Defunct Spanish political party (1976–1978)

Federation of Democratic and Liberal Parties (Federación de Partidos Demócratas y Liberales; FPDL) was a Spanish liberal political party (with a federal structure), founded in 1976. The main leader of the FPDL was Joaquín Garrigues Walker.

==History==
The June 15, 1976 Joaquín Garrigues Walker was elected party president, while Joaquín Muñoz Peirat was appointed vice president and Ramón Pais Ferrín general secretary. On August 12, 1976 (date of its integration within the Liberal Alliance coalition) the party gathered 9 and regional parties, one student association (Independent University Party) and a group of Spaniards living abroad.

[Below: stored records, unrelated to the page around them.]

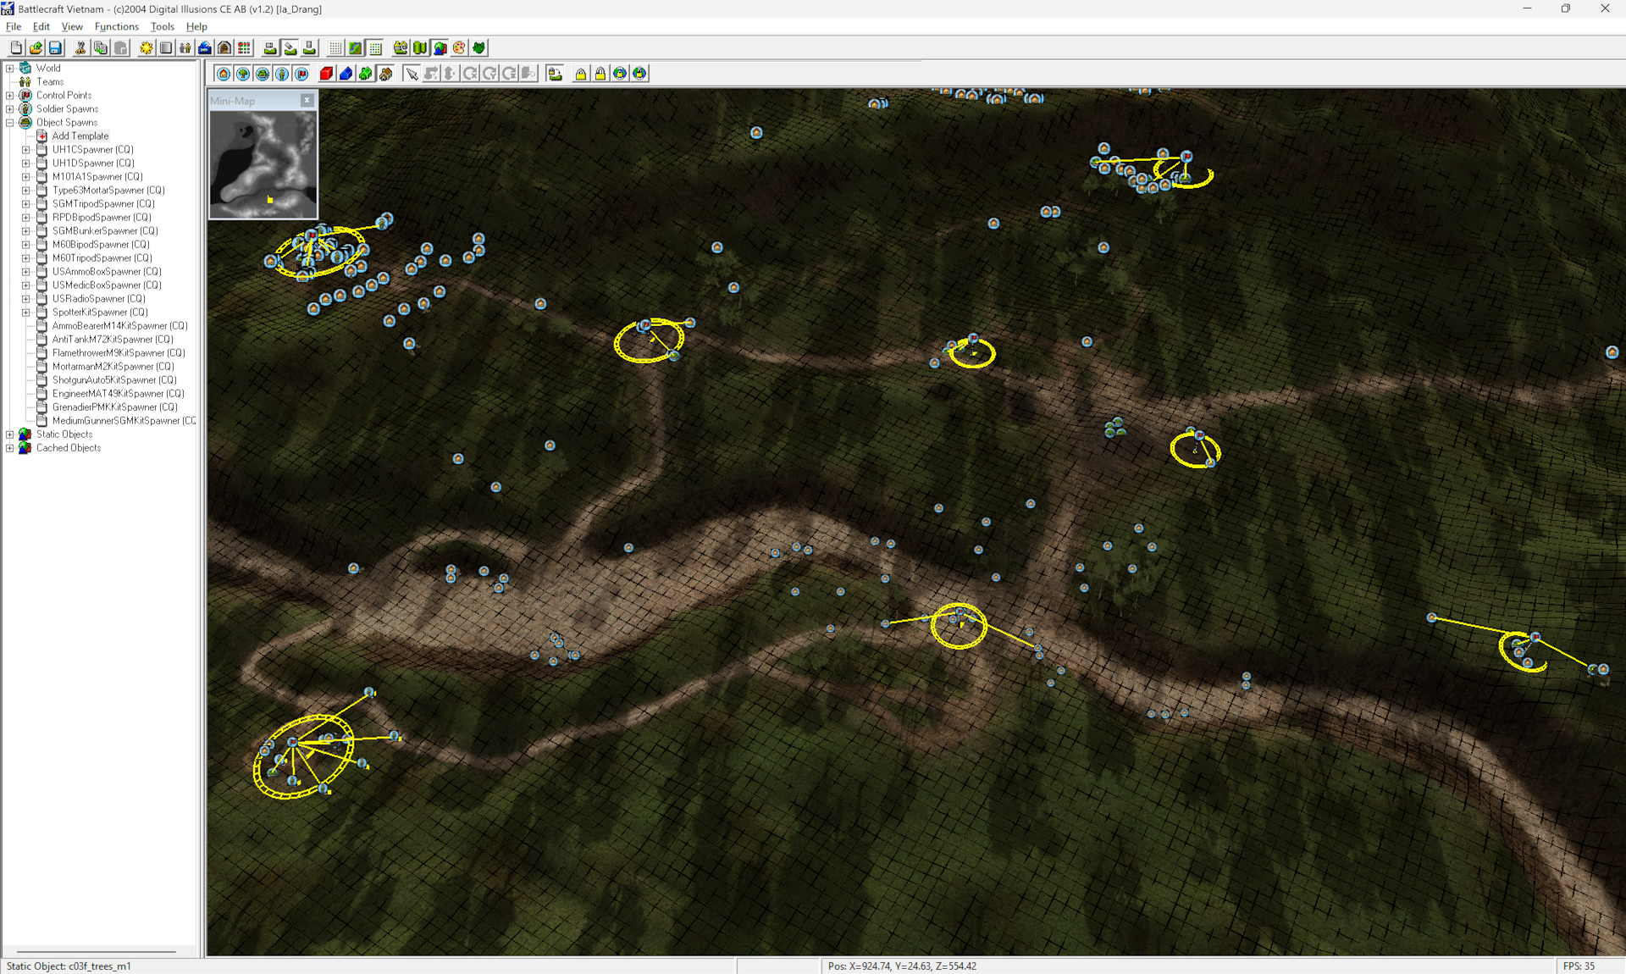Toggle the house marker filter icon
1626x974 pixels.
click(x=224, y=74)
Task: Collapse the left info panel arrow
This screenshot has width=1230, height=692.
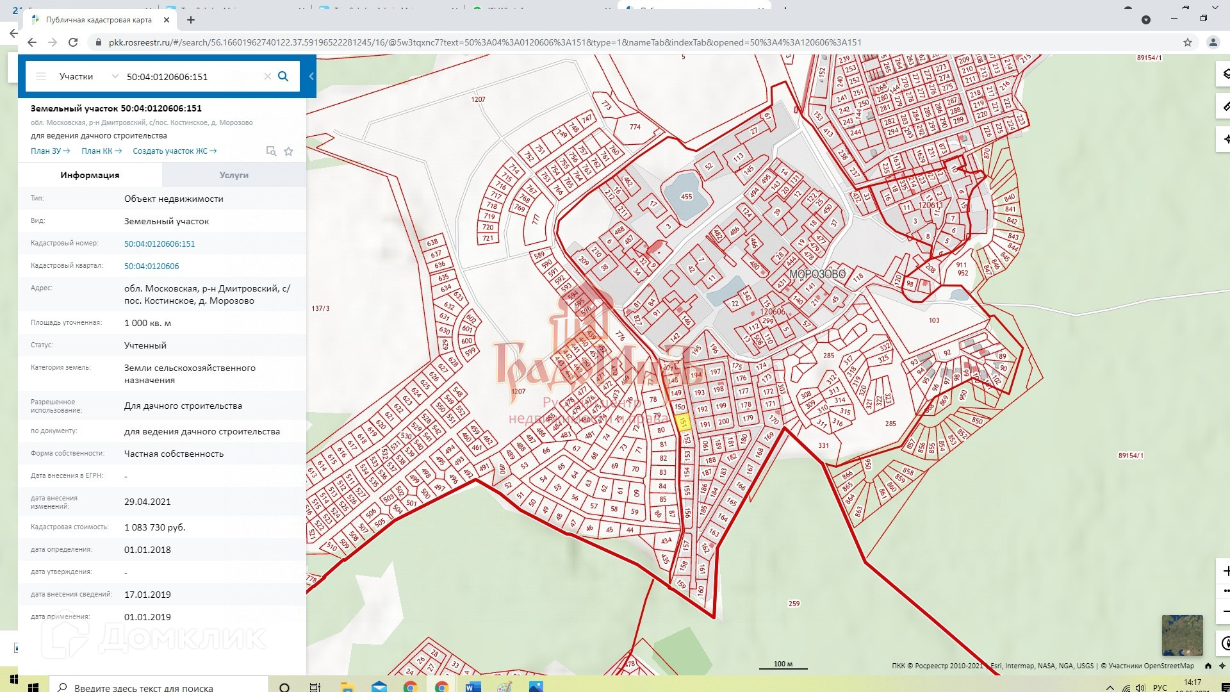Action: pos(311,76)
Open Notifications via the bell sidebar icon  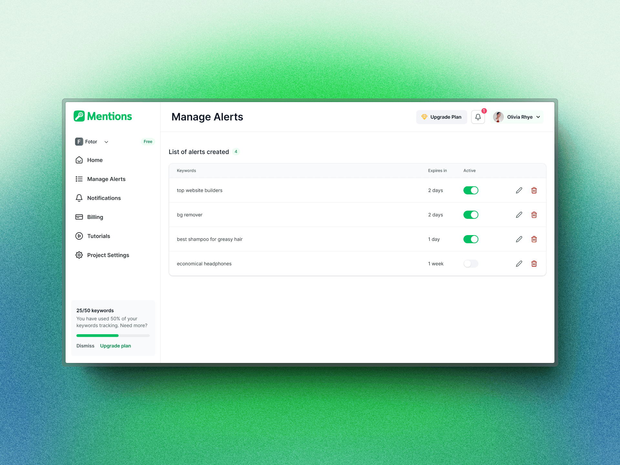click(79, 198)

The party held negotiations in September 1977 to join the Liberal International, which were dashed when the FPDL was dissolved on 5 January 1978 to merge into the Union of the Democratic Centre (UCD).

==Federated parties==
The FPDL was a federation of 10 parties:
- Galician Democratic Party: led by Ramón Pais Ferrín and José María García Marcos.
- Andalusian Democratic Party: led by Soledad Becerril, C. Casaño Salido and José Bernal Pérez
- Democratic Party of Castile and León: led by Antonio Fontán and L. M. Enciso
- Democratic Party of Extremadura: led by Vicente Sánchez Cuadrado.
- Democratic Liberal Party of Navarre: led by José Aizpún Tuero and Pedro Pegenaute.
- Democratic Liberal Party of the Valencian Country: led by Burguera Escrivá and Muñoz Peirats.
- Balearic Democratic Party
- Democratic Party of Murcia: led by Martínez Pujalte.
- Canarian Democratic Party: led by Diego Cambreleng Roca, Nicolás Díaz Saavedra and César Lloréns Barges.
- Independent University Party: led by Vicente López Pascual.